Background: Radiation dose received by the gastric fundus (GF) in neoadjuvant chemoradiotherapy (NACRT) may influence the development of postoperative anastomotic leak (AL) in the management of resectable esophageal carcinoma (EC) by trimodality therapy. The present study aims to evaluate dose-volume parameters of the GF and their association with occurrence of AL in EC. Materials and Methods: A retrospective analysis was performed of 27 patients with EC who underwent NACRT followed by esophagectomy with cervical esophagogastric anastomosis between January 2015 and July 2018. The GF was retrospectively contoured; dose-volume parameters of the GF were recorded. Postoperative AL was identified from surgical records. Logistic regression analysis was used to identify risk factors associated with AL. Results: The mean age of the patients was 51 ± 10.5 years; 56% (15/27) had involvement of lower 1/3 esophagus, 10/27 (37%) midthoracic esophagus, and 2/27 (7%) upper thoracic esophagus; 40% (11/27) patients developed postoperative AL and 7/11 had distal and 4/11 had mid thoracic esophageal lesions. Four of five (80%) patients treated by 3-dimensional conformal radiotherapy versus 7/22 (32%) patients treated by volumetric modulated arc therapy developed AL (p = 0.12).
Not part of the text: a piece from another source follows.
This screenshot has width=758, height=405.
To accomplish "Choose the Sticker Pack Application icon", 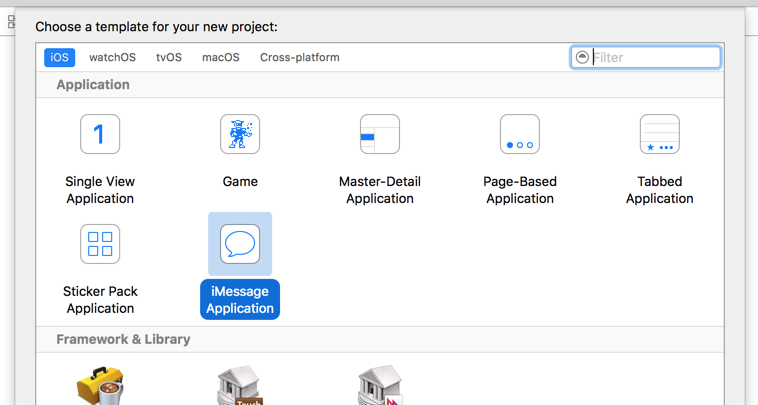I will coord(100,244).
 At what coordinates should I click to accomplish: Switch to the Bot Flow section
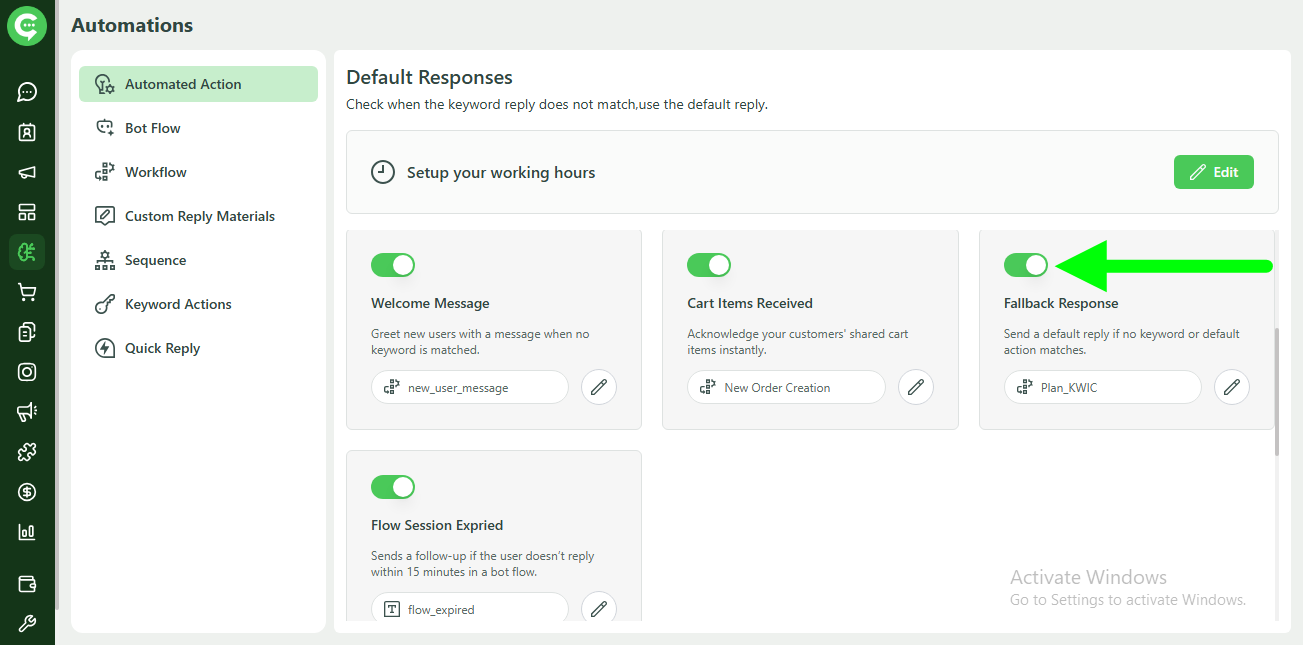pyautogui.click(x=155, y=127)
Univariate logistic regression revealed no significant correlation between Dmean, Dmax, V20, V25, V30, V35, D50, and AL. 8/27 patients underwent ischemic preconditioning of gastric conduit, and 2/8 had AL; 19/27 did not undergo preconditioning, and 9/19 patients experienced AL (p = 0.4). Conclusion: There was no significant negative impact of the dose received by the GF in NACRT upon AL rates. Further studies with a larger sample size are required to clarify this issue.